■ **EXERCISE GOAL**
Give the items below as a Markdown table with the columns Number and Entry. Begin at the line that contains "You are a computer-use agent. Image", stop after the line that contains "Uncheck the checkbox", number each row, and leave out blank lines.

***** ROWS *****

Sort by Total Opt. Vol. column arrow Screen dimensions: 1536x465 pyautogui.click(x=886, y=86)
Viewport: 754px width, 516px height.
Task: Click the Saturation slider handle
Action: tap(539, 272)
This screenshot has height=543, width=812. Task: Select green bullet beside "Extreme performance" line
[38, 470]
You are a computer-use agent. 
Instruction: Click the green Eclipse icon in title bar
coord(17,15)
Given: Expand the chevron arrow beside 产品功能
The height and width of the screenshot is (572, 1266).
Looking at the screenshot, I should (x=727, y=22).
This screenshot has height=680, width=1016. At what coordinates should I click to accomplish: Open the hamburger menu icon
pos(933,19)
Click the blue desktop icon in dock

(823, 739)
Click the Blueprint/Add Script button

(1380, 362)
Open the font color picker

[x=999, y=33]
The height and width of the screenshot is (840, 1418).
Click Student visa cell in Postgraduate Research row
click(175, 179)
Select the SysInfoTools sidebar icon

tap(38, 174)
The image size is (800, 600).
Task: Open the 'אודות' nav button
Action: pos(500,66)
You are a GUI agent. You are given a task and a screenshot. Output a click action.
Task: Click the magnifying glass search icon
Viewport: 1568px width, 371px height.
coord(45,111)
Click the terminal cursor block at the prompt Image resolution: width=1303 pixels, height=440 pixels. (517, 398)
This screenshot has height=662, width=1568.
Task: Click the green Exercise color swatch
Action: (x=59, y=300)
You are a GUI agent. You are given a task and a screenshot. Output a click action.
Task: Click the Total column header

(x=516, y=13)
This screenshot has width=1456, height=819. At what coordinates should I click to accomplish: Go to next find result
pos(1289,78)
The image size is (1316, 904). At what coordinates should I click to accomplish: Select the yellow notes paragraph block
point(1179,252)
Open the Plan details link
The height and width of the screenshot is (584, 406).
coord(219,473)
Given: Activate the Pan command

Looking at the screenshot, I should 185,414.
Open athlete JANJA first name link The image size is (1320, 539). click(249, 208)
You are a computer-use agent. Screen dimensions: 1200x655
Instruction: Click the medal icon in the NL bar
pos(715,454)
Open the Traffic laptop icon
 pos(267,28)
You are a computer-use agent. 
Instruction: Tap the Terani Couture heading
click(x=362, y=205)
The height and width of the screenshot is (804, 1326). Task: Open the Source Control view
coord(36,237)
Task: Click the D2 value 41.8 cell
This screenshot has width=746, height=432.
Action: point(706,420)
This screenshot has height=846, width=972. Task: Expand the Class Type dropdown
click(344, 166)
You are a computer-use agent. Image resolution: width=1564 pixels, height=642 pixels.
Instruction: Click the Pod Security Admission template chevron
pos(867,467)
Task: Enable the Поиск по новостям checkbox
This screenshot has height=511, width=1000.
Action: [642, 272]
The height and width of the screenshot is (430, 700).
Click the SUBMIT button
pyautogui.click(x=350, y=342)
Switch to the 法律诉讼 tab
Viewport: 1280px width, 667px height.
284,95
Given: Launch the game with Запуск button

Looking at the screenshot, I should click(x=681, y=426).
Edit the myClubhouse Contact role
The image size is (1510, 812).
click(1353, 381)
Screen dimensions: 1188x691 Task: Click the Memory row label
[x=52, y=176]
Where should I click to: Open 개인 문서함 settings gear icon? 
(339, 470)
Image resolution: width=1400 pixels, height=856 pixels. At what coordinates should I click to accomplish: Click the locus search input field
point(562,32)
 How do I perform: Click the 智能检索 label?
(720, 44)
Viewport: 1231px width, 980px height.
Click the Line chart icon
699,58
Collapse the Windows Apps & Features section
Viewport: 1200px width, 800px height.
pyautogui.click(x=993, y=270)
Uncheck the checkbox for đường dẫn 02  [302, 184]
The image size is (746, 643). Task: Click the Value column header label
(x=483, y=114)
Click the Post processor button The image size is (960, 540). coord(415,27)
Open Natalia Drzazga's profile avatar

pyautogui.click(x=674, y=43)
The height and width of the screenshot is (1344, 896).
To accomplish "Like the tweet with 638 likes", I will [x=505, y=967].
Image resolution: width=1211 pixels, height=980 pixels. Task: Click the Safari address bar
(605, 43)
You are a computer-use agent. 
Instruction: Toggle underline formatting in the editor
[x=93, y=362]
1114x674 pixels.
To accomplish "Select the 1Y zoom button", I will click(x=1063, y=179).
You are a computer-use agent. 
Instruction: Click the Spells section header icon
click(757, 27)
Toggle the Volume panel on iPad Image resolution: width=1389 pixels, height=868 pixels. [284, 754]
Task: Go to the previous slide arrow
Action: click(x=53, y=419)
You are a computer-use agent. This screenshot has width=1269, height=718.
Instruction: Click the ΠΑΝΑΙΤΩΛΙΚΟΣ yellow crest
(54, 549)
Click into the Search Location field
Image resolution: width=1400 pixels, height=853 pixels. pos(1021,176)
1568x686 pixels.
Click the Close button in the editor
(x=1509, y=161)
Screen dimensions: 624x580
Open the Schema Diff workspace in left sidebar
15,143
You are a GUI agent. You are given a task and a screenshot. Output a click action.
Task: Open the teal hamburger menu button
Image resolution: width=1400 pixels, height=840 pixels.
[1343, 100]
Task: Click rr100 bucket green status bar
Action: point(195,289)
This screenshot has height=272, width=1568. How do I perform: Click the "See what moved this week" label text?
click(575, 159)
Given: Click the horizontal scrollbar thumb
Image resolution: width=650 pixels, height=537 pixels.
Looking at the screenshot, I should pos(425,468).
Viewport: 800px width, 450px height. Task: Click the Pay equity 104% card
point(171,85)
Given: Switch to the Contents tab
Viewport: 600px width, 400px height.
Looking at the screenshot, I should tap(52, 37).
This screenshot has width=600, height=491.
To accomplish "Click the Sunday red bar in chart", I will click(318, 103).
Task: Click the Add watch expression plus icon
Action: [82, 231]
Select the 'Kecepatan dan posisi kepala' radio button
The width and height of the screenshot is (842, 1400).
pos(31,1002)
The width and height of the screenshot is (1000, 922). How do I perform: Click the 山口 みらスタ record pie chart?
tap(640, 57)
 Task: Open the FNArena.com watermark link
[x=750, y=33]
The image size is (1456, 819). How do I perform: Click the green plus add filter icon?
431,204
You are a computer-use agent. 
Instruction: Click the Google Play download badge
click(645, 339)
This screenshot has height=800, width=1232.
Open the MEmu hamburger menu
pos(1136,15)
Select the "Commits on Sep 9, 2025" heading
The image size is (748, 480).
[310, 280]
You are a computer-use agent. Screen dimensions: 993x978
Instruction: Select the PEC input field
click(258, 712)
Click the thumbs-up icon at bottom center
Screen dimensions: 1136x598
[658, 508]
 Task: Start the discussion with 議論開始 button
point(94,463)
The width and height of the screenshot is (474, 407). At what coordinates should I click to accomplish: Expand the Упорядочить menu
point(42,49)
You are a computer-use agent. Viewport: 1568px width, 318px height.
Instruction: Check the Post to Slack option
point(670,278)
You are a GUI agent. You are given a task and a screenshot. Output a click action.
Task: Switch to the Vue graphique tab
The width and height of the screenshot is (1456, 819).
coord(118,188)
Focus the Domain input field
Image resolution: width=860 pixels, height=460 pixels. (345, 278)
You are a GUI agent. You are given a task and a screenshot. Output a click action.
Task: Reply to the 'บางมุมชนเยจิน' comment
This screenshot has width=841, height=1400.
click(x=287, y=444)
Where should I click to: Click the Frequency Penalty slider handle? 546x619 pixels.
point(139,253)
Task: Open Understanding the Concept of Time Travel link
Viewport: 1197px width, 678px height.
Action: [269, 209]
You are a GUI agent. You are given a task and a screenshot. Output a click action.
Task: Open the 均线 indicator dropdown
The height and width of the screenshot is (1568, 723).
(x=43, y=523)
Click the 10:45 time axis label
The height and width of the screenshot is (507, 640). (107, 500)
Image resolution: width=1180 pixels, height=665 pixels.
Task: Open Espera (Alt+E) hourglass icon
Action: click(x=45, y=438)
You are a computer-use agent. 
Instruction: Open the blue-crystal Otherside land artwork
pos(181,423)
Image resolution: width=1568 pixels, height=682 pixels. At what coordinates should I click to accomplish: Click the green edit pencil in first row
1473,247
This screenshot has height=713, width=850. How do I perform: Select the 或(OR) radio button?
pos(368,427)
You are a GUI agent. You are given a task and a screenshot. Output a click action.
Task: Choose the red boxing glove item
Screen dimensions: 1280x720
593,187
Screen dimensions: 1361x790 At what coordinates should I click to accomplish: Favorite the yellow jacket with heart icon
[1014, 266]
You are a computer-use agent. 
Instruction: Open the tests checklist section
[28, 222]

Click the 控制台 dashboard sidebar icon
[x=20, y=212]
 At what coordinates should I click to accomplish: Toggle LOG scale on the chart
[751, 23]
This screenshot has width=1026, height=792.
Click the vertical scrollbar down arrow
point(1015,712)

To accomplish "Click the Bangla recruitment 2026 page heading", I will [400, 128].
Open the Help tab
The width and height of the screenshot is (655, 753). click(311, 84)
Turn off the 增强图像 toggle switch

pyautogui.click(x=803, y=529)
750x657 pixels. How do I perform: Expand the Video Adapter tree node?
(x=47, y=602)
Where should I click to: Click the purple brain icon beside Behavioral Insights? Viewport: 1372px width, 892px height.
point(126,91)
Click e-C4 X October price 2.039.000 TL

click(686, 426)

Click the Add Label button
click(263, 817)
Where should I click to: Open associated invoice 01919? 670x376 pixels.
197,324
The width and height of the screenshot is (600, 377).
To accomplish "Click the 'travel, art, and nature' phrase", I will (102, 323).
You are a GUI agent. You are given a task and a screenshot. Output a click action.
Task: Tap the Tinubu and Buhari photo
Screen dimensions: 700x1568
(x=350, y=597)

*****

■ **EXPECTED ANSWER**
| Number | Entry |
|---|---|
| 1 | You are a computer-use agent. Image resolution: width=1564 pixels, height=642 pixels. |
| 2 | Instruction: Click the Pod Security Admission template chevron |
| 3 | pos(867,467) |
| 4 | Task: Enable the Поиск по новостям checkbox |
| 5 | This screenshot has height=511, width=1000. |
| 6 | Action: [642, 272] |
| 7 | The height and width of the screenshot is (430, 700). |
| 8 | Click the SUBMIT button |
| 9 | pyautogui.click(x=350, y=342) |
| 10 | Switch to the 法律诉讼 tab |
| 11 | Viewport: 1280px width, 667px height. |
| 12 | 284,95 |
| 13 | Given: Launch the game with Запуск button |
| 14 | Looking at the screenshot, I should click(x=681, y=426). |
| 15 | Edit the myClubhouse Contact role |
| 16 | The image size is (1510, 812). |
| 17 | click(1353, 381) |
| 18 | Screen dimensions: 1188x691 Task: Click the Memory row label |
| 19 | [x=52, y=176] |
| 20 | Where should I click to: Open 개인 문서함 settings gear icon?  |
| 21 | (339, 470) |
| 22 | Image resolution: width=1400 pixels, height=856 pixels. At what coordinates should I click to accomplish: Click the locus search input field |
| 23 | point(562,32) |
| 24 |  How do I perform: Click the 智能检索 label? |
| 25 | (720, 44) |
| 26 | Viewport: 1231px width, 980px height. |
| 27 | Click the Line chart icon |
| 28 | 699,58 |
| 29 | Collapse the Windows Apps & Features section |
| 30 | Viewport: 1200px width, 800px height. |
| 31 | pyautogui.click(x=993, y=270) |
| 32 | Uncheck the checkbox for đường dẫn 02  [302, 184] |